The Candida species remain significant causes of morbidity and mortality in the immunocompromised and
critically ill population, despite timely and appropriate antifungal therapy. Hospitalized individuals often require
catheter lines to facilitate delivery of medications and other needs, which can become colonized by antimicrobial
tolerant fungal biofilms serving as nidi of systemic spread. Pediatric patients, especially those with short bowel
syndrome or other metabolic disorders, are especially vulnerable to such infections as they require long-term
catheter use to deliver parenteral nutrition (PN), containing sugars, proteins, and fats (lipid emulsions) needed
for sustenance. In fact, receipt of PN remains an independent risk factor for candidemia.
Lipid emulsions vary in their fatty acid (FA) composition. While Intralipid (¿-6 FAs) has been the gold standard,
newly marketed products, including Smoflipid (primarily medium chain and ¿-3 FA) have been clinically adopted.
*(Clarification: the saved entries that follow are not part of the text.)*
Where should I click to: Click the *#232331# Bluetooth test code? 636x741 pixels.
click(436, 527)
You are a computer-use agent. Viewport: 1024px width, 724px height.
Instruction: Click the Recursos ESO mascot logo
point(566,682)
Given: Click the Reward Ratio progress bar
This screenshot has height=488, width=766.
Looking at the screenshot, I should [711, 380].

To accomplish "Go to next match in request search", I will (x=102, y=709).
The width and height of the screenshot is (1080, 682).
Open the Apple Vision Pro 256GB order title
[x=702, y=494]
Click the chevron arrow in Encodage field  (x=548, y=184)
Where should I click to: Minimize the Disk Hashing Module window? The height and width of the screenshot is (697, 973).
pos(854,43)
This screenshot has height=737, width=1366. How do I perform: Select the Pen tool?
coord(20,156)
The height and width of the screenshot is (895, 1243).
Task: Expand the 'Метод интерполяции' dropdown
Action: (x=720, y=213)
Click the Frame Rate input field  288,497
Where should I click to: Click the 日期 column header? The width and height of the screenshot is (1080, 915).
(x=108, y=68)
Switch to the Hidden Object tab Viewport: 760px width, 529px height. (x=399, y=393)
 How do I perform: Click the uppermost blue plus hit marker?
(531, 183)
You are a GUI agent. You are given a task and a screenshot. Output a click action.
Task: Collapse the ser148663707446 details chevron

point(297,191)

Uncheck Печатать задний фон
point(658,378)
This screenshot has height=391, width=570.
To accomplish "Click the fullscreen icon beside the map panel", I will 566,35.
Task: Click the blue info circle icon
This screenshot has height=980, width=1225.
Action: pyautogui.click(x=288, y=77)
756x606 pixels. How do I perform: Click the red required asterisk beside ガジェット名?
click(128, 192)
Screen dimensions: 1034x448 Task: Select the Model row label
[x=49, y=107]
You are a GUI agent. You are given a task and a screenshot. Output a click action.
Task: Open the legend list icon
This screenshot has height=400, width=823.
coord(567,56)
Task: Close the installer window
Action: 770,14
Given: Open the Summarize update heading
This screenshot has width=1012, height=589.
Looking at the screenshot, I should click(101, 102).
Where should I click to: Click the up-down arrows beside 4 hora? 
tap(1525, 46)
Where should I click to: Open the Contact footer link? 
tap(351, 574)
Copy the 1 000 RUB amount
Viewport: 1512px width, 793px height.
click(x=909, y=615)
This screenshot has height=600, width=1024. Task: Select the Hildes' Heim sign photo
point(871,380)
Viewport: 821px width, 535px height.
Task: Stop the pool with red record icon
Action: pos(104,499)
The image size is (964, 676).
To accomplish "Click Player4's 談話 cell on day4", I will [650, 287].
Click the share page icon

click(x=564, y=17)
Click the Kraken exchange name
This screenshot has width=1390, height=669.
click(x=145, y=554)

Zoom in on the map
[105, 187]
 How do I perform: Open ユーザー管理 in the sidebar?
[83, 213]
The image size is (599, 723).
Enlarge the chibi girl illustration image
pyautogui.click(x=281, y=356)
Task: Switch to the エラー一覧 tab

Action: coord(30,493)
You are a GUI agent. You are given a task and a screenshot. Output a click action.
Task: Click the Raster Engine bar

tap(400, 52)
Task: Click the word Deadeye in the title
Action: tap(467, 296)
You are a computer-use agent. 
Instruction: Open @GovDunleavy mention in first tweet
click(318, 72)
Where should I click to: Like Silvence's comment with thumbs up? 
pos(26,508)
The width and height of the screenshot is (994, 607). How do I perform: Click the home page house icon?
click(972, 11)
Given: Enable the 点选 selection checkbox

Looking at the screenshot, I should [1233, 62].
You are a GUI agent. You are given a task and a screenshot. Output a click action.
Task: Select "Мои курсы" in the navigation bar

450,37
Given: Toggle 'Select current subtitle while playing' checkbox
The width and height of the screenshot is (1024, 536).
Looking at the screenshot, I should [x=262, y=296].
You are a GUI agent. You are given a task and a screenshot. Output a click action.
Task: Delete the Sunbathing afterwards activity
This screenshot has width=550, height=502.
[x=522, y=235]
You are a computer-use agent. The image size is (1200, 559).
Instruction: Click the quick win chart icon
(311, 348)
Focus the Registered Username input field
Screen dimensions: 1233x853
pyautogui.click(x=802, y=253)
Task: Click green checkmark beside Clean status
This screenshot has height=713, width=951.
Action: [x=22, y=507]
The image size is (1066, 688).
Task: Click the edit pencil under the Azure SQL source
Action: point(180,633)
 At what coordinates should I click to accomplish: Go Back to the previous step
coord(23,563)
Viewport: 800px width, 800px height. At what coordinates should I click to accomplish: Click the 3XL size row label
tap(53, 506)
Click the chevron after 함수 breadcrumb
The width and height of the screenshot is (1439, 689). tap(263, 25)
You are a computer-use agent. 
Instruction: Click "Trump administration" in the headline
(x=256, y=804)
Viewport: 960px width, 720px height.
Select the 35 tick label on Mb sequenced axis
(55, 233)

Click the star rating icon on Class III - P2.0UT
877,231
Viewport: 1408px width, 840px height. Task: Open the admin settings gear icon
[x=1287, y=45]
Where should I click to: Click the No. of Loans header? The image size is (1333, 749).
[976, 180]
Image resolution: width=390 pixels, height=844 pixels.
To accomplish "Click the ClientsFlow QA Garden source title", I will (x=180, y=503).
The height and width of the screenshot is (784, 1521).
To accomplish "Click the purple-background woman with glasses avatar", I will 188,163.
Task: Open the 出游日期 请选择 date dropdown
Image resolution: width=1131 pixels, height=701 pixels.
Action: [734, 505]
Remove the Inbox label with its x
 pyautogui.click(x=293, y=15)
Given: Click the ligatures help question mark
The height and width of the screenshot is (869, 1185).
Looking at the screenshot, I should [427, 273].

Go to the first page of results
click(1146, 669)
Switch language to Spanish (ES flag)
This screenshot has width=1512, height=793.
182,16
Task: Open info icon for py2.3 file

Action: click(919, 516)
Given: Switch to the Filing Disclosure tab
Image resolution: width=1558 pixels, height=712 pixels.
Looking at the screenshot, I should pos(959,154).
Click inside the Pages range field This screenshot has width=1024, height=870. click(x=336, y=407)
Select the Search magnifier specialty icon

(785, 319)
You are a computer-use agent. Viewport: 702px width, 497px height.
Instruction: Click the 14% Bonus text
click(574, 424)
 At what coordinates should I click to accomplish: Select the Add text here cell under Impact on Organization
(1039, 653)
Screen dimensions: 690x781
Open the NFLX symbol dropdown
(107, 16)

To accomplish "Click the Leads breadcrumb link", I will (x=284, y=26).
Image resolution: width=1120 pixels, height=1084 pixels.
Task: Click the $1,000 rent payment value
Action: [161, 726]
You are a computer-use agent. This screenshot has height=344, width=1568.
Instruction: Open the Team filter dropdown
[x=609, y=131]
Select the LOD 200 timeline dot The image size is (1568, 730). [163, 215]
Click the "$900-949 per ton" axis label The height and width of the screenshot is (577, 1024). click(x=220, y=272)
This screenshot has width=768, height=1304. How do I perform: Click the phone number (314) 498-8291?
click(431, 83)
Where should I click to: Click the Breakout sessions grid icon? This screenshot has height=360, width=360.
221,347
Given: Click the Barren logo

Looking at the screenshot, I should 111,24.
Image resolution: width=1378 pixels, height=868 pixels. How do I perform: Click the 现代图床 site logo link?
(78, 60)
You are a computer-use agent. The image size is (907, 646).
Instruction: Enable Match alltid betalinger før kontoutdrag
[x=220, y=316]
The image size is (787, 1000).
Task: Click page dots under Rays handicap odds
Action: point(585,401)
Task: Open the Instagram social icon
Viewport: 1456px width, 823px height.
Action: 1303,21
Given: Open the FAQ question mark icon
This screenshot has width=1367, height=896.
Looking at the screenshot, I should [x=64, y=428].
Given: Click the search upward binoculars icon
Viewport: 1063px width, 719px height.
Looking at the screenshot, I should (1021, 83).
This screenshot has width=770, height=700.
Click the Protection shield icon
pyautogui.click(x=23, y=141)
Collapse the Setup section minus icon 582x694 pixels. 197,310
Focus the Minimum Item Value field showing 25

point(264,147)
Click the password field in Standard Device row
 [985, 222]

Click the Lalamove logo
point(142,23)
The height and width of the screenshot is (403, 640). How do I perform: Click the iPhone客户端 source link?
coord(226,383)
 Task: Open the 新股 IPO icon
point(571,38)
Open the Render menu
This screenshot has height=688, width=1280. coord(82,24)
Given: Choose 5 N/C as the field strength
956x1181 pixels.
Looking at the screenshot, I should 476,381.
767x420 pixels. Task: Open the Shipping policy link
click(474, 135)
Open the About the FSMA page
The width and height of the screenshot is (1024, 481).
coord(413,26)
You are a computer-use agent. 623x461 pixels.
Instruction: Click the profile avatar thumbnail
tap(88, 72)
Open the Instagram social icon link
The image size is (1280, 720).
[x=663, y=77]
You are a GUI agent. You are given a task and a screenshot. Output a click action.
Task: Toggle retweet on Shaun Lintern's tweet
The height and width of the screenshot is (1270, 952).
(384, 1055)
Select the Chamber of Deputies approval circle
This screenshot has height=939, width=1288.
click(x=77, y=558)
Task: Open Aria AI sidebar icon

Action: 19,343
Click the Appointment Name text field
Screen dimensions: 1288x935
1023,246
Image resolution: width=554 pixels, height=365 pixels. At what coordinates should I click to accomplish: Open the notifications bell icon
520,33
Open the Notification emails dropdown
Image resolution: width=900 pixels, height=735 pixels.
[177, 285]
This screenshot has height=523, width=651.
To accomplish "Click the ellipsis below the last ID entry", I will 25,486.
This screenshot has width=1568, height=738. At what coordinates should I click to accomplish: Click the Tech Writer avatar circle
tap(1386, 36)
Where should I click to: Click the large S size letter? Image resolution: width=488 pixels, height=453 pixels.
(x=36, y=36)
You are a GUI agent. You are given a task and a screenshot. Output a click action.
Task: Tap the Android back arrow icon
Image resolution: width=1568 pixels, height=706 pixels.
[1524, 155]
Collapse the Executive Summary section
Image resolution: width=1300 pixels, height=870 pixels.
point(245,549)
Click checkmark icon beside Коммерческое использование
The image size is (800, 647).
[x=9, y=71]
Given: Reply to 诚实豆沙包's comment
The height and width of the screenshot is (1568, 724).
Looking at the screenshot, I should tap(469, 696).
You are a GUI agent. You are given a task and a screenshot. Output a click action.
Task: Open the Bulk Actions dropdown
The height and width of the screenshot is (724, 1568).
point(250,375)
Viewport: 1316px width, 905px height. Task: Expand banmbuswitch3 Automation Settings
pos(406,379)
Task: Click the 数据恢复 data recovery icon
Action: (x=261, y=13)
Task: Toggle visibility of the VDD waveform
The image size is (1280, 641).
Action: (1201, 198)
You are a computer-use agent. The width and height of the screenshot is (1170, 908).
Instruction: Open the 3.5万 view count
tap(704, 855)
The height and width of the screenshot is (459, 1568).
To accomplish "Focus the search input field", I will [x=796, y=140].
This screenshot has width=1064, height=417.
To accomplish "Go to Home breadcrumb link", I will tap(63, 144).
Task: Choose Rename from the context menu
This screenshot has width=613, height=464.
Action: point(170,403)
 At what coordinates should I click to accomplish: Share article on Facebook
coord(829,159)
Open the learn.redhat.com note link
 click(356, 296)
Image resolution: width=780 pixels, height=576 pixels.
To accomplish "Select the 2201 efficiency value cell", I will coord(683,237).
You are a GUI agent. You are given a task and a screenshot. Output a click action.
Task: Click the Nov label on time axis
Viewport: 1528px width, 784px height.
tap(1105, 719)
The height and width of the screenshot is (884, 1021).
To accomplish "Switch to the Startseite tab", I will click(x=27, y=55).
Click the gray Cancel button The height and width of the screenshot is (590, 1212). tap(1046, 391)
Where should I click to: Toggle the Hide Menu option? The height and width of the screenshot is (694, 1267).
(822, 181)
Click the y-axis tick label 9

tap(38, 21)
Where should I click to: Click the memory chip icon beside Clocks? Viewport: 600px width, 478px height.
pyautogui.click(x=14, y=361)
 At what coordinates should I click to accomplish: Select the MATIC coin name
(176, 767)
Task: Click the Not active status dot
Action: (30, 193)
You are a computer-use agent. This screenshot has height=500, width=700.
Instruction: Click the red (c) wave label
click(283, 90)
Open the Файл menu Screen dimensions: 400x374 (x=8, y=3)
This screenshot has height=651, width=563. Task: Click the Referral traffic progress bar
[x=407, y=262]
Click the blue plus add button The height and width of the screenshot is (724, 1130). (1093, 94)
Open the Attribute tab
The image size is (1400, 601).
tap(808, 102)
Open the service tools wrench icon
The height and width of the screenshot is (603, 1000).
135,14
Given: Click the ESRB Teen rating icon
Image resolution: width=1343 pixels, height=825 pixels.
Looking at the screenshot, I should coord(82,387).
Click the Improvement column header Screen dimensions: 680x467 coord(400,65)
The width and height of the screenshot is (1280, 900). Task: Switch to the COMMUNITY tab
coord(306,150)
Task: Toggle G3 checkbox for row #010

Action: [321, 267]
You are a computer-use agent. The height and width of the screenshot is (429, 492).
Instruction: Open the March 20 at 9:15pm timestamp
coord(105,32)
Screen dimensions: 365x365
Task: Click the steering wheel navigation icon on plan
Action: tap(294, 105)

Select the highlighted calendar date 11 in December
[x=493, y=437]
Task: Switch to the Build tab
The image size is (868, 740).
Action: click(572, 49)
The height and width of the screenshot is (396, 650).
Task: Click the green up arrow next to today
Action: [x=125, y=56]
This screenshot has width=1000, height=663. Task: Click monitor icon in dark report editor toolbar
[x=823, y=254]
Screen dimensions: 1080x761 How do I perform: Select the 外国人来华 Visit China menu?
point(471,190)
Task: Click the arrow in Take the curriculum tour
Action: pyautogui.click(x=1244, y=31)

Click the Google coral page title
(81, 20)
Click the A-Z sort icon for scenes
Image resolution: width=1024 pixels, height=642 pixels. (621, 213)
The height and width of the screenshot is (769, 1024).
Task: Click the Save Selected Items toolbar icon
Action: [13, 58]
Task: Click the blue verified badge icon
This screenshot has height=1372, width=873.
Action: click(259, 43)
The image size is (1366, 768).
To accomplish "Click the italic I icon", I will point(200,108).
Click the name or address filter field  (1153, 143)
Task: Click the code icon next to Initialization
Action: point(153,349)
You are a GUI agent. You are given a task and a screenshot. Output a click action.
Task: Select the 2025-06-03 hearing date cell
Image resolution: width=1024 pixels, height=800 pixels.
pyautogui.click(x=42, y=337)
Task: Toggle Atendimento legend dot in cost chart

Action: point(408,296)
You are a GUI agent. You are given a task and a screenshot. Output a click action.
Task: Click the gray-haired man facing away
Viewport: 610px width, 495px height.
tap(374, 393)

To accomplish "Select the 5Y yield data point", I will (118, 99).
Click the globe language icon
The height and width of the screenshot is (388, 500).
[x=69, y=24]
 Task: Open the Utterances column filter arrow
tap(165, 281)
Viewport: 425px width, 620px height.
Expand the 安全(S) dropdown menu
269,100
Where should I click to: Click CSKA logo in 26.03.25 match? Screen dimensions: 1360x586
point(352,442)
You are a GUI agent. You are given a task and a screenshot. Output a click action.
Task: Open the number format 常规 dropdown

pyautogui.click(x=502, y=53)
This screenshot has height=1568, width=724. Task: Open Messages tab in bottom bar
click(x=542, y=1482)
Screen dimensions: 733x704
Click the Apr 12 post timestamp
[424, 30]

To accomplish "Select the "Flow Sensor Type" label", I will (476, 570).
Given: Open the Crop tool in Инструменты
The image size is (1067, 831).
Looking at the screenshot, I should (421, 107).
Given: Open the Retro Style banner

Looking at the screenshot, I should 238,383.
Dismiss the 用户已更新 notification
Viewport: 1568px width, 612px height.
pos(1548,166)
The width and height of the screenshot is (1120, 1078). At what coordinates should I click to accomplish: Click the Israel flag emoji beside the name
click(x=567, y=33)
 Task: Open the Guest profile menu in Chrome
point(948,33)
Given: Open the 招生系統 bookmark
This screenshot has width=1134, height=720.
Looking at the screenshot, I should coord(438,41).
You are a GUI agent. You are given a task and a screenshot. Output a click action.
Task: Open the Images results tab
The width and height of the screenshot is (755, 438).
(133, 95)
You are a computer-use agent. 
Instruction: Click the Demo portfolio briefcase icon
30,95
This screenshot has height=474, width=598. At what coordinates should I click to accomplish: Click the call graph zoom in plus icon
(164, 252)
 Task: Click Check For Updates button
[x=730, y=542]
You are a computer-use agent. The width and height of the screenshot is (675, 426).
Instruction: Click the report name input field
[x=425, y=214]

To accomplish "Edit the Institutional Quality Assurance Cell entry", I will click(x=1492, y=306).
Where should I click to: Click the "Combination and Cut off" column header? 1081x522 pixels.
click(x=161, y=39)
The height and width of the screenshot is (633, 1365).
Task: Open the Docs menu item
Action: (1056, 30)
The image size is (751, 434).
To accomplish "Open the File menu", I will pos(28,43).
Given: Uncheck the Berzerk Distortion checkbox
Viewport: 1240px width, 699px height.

How fungal growth of the Candida species differs across lipid emulsions remains incompletely defined. Our
preliminary data demonstrates that C. albicans forms robust biofilms in Intralipid but only does so moderately in
Smoflipid. The mechanism responsible for reduced biofilm growth in Smoflipid is driven by the medium chain FA
capric acid via repression of elongated hyphal growth (a step required for mature biofilm formation in this
species). However, this biofilm growth phenotype is not conserved in the non-albicans Candida (NAC) species
Therefore, the objective of this proposal is to determine the impact of clinical lipid emulsions on fungal biofilm-
mediated central venous catheter (CVC) line infections. These aims will test our central hypothesis that clinical
lipid emulsions disparately contribute to biofilm formation across the Candida species and that this translates to
alterations in catheter lock efficacy and relative clinical incidence of fungal central line infection. Under the first
aim, we will determine whether NAC species form biofilm similarly in various lipid emulsions, if lipid growth
reduces susceptibility to common catheter prophylaxis approaches, and delineate genetic mechanisms that
govern Candida hyphal growth in lipid emulsions. In the second aim, using the PHIS database we will conduct a
retrospective analysis of pediatric patients with candidemia who also received PN, in order to determine if the
overall incidence of systemic candidiasis has decreased or if the species composition has changed with
Smoflipid use. The outcomes of this project will identify whether the landscape of PN-related fungal infections
are shifting toward more NAC species dominance and if so, provide a mechanistic understanding of this event.
As these species are often resistant to first-line antifungals, results would inform rationale antifungal selection
depending on lipid product use. Uncovering mechanisms used by fungi to grow in lipid emulsions will be
leveraged to identify novel intervention points to limit fungal growth at the catheter interface.